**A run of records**
================

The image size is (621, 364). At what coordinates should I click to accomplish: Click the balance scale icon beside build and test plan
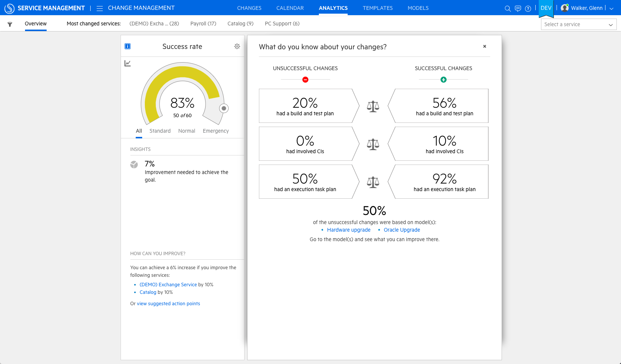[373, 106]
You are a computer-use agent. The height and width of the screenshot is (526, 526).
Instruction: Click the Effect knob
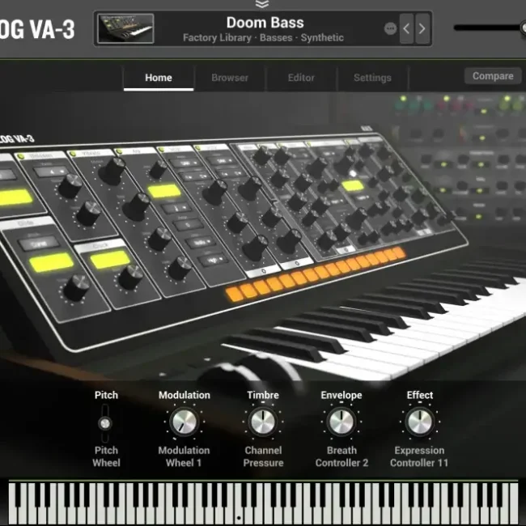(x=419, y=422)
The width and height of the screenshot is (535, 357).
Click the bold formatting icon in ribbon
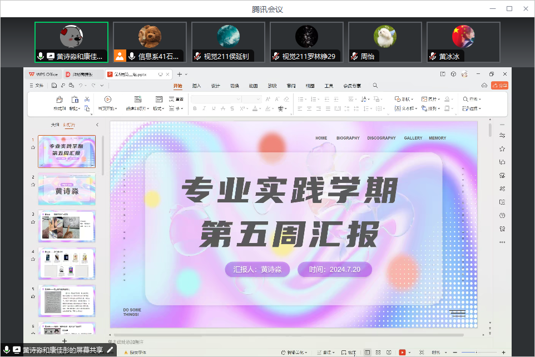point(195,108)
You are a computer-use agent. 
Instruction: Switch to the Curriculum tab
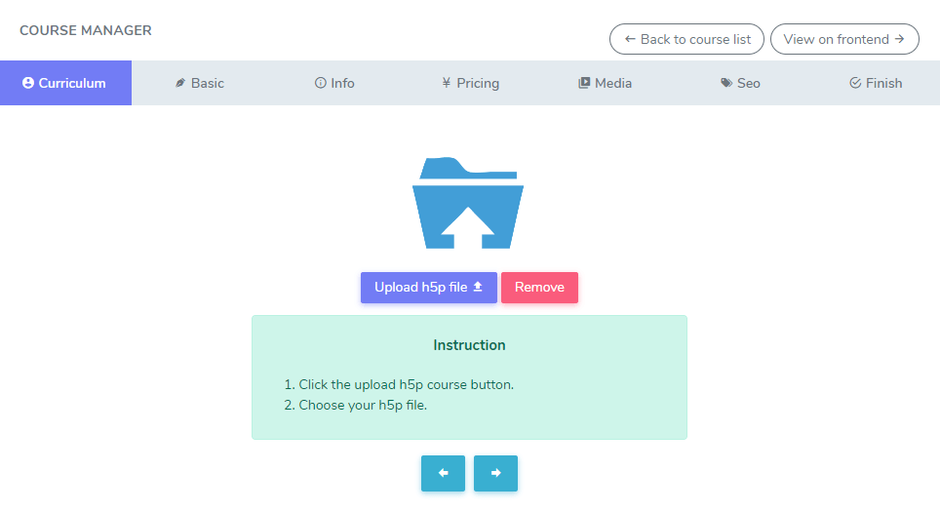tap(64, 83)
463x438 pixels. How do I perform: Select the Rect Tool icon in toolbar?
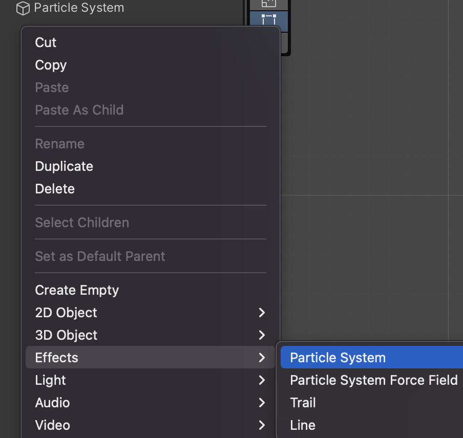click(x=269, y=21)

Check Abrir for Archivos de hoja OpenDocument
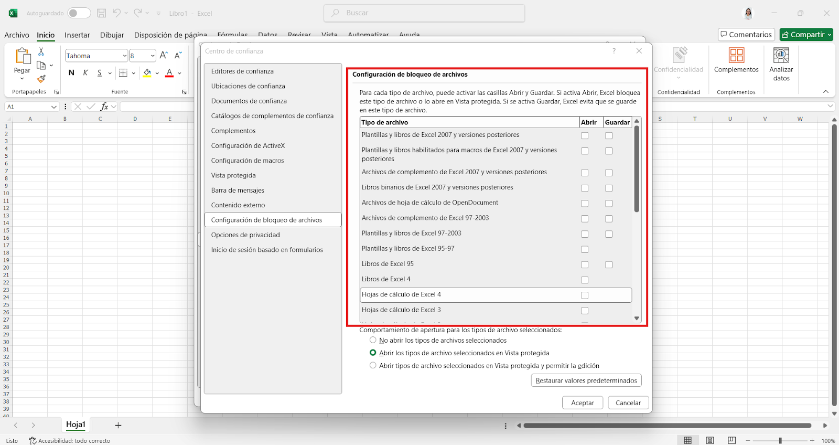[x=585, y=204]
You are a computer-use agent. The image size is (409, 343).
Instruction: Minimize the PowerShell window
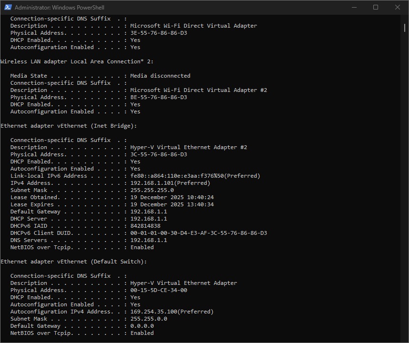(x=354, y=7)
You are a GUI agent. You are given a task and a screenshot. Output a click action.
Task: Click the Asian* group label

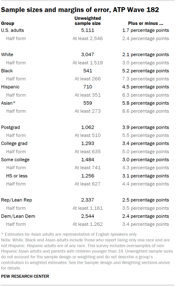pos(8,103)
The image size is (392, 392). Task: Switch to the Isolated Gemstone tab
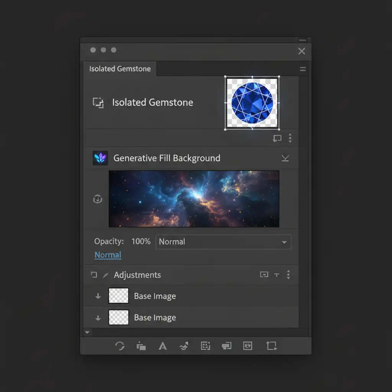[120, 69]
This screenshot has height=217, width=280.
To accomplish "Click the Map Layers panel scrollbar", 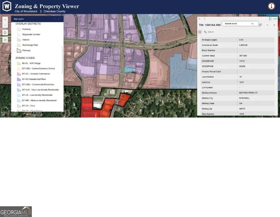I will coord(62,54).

================

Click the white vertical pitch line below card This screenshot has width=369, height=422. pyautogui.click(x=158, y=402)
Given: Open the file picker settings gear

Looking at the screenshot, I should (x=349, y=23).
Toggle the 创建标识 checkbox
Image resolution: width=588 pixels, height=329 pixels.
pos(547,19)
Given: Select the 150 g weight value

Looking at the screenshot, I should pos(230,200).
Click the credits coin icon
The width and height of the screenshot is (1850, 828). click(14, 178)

================

**WHAT THIS TASK INVOLVES**
Copy out the entries running from the line containing "The image size is (621, 364)." through the line containing "(x=419, y=422)", renaming "knob" to "dial" and changing nothing else. Leave the pictures out.

**RESPONSE FOR THIS EXERCISE**
The image size is (621, 364). At what coordinates should I click to accomplish: Click the balance scale icon beside build and test plan
[373, 106]
You are a computer-use agent. The height and width of the screenshot is (526, 526).
Instruction: Click the Effect dial
(x=419, y=422)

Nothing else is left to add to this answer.